What to do:
Could you give this listing again, swapping every "The image size is" for "The screenshot size is" and leaving all else unchanged?

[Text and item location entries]
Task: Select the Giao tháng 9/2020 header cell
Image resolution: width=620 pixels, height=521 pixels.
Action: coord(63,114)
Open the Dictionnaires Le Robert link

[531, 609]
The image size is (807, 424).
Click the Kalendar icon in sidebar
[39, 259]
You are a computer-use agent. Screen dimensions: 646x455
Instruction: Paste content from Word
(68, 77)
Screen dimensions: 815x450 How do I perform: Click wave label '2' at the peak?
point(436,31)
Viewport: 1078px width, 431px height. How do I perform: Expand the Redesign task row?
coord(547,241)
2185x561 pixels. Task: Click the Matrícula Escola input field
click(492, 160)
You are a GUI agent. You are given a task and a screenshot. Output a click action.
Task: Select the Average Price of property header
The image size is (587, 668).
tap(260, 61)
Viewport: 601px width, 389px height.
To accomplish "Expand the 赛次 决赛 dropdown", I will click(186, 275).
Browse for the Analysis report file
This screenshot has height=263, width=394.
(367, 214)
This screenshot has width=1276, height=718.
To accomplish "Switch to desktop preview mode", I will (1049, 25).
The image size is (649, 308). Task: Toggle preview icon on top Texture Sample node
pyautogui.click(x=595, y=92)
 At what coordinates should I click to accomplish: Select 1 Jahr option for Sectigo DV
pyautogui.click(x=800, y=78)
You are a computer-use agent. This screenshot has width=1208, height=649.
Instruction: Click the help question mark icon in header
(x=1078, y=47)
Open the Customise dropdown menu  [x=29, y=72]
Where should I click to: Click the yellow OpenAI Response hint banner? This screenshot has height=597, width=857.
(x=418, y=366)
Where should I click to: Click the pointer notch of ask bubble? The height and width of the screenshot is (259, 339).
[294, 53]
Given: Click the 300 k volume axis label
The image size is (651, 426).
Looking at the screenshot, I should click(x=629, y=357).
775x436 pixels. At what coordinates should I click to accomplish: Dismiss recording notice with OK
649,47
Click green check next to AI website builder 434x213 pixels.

Solution for this exercise:
Task: Select the Giao tháng 9/2020 header cell
Image resolution: width=620 pixels, height=521 pixels.
Action: coord(63,114)
Open the Dictionnaires Le Robert link

[531, 609]
The screenshot size is (807, 424).
Click the Kalendar icon in sidebar
[39, 259]
You are a computer-use agent. Screen dimensions: 646x455
Instruction: Paste content from Word
(68, 77)
Screen dimensions: 815x450 How do I perform: Click wave label '2' at the peak?
point(436,31)
Viewport: 1078px width, 431px height. How do I perform: Expand the Redesign task row?
coord(547,241)
2185x561 pixels. Task: Click the Matrícula Escola input field
click(492, 160)
You are a GUI agent. You are given a task and a screenshot. Output a click action.
Task: Select the Average Price of property header
The screenshot size is (587, 668).
tap(260, 61)
Viewport: 601px width, 389px height.
To accomplish "Expand the 赛次 决赛 dropdown", I will click(186, 275).
Browse for the Analysis report file
This screenshot has height=263, width=394.
(367, 214)
This screenshot has width=1276, height=718.
To accomplish "Switch to desktop preview mode", I will (1049, 25).
The screenshot size is (649, 308). Task: Toggle preview icon on top Texture Sample node
pyautogui.click(x=595, y=92)
 At what coordinates should I click to accomplish: Select 1 Jahr option for Sectigo DV
pyautogui.click(x=800, y=78)
You are a computer-use agent. This screenshot has width=1208, height=649.
Instruction: Click the help question mark icon in header
(x=1078, y=47)
Open the Customise dropdown menu  [x=29, y=72]
Where should I click to: Click the yellow OpenAI Response hint banner? This screenshot has height=597, width=857.
(x=418, y=366)
Where should I click to: Click the pointer notch of ask bubble? The height and width of the screenshot is (259, 339).
[294, 53]
Given: Click the 300 k volume axis label
The screenshot size is (651, 426).
Looking at the screenshot, I should click(x=629, y=357).
775x436 pixels. At what coordinates should I click to accomplish: Dismiss recording notice with OK
649,47
Click green check next to AI website builder 434x213 pixels.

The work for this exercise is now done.